Lentement, la puissante magie de l’archi-diable repoussa la mer et l’eau graduellement se retira. Sa zone d’influence grandit ainsi que sa souillure. La nature se plia à sa volonté et se retrancha sur elle-même. De son glorieux temple, il ne restait que ruines rongées par les eaux et le sel. Le maître des âmes réalisa que ce monde avait changé et il nourrit secrètement l’espoir que cela pourrait être favorable à ses noirs dessins. Il puisa l’énergie de son puissant rituel dans l’essence même de ses sbires. Certains moururent, d’autres s’effondrèrent, certains tinrent bon. C’était sans importance, ils étaient là pour ça, pour le servir. La chaleur monta dans le dôme et elle devint rapidement étouffante. Le maître des lieux décida alors de se retirer. Il franchi le portail en sens inverse et beugla ses ordres. Alors qu’il retournait en son palais, déjà ses esclaves commençaient les travaux de reconstruction. Il faudrait un peu de temps, il en avait. Privilège des être immortels.

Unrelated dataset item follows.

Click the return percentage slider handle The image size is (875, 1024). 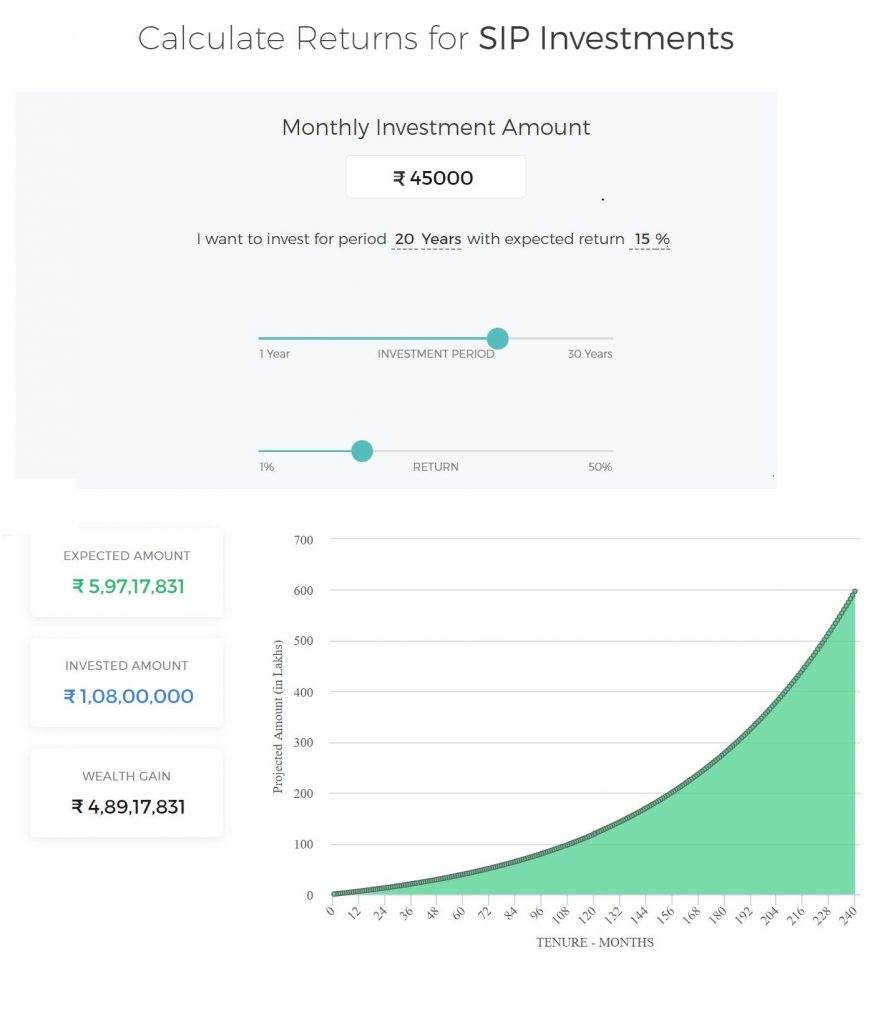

L’auberge était bondée comme chaque soir. A une table, un firbolg et un lurikeen se tenaient face à face avec une lueur de défi dans les yeux. Grunt était célèbre dans la région, il était reconnu pour être le plus grand buveur à des lieux à la ronde. Pourtant, le petit Capsul l’avait défié et avait misé cent pièces d’or qu’il le ferait tomber sous la table. Ce genre d’activité était rare dans cet établissement réputé pour sa bonne chair, ses bons vins et ses prix exorbitants. Les deux adversaires avaient déjà le regard vague et les verres alignés sur la table témoignaient de leur investissement.
Valyra alla trouver l’aubergiste et le salua. Elle devisa avec lui quelques minutes pendant lesquelles Vaedris regardait le duel en souriant. Son regard croisa celui du lurikeen un bref instant et capsul afficha un grand sourire malicieux.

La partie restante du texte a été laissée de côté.